# INSTRUCTIONS TO FOLLOW:
From the line with "Instruction: Open the app launcher grid icon" to the line with "Instruction: Select the 2024 legend label", retype each line exactly as it stands in the records below, but skip the pictures.

# WORKING DATA:

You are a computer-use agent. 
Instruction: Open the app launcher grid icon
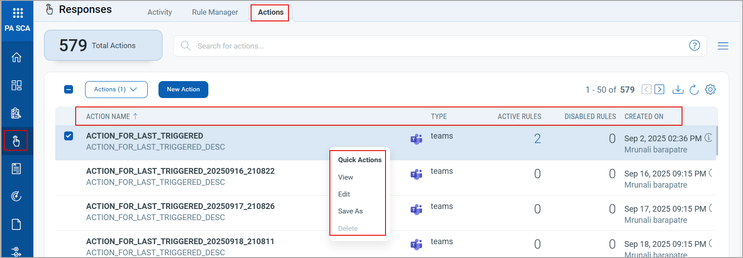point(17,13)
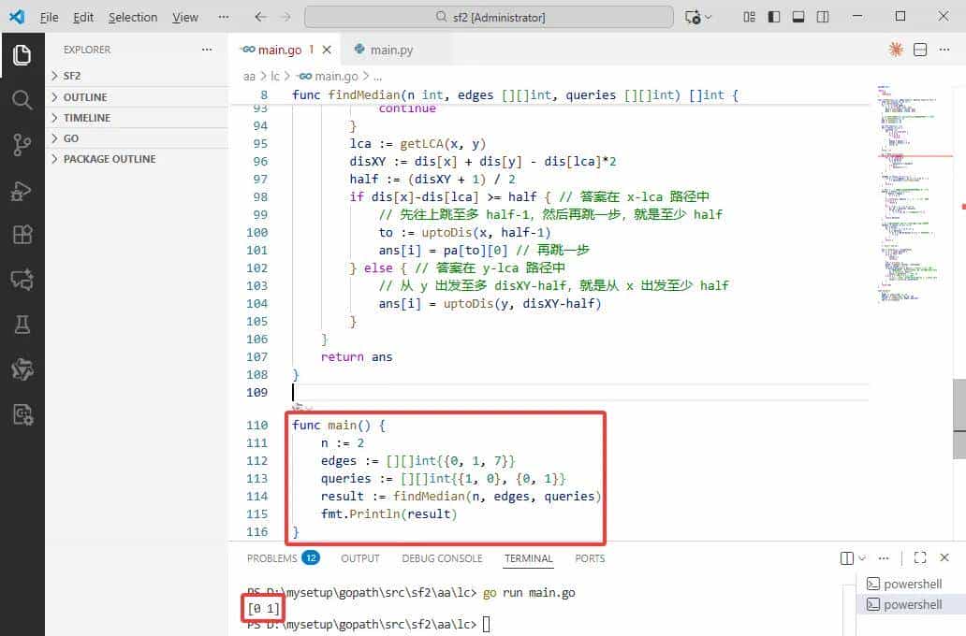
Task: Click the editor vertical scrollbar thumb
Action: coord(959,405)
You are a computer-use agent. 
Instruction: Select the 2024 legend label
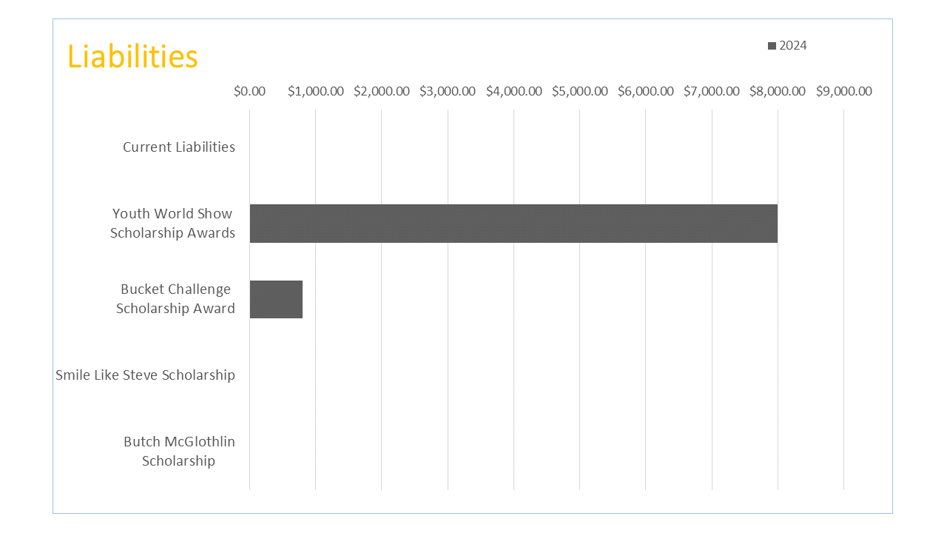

==

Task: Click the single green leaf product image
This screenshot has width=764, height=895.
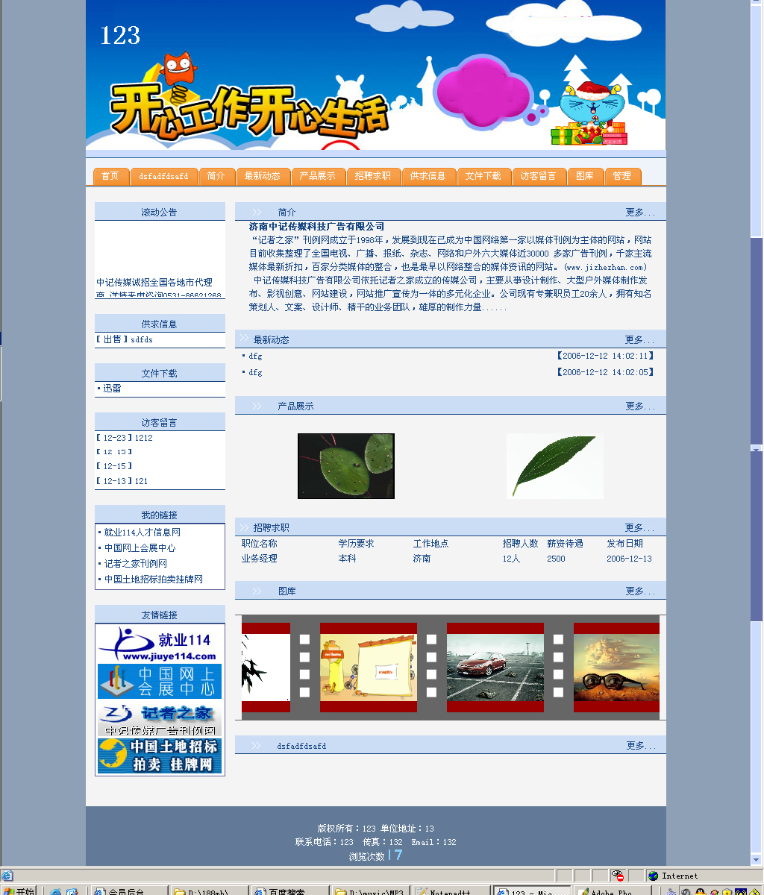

# TASK OUTPUT:
Instruction: Open the app launcher grid icon
point(17,13)
Task: Click the editor vertical scrollbar thumb
Action: coord(959,405)
You are a computer-use agent. 
Instruction: Select the 2024 legend label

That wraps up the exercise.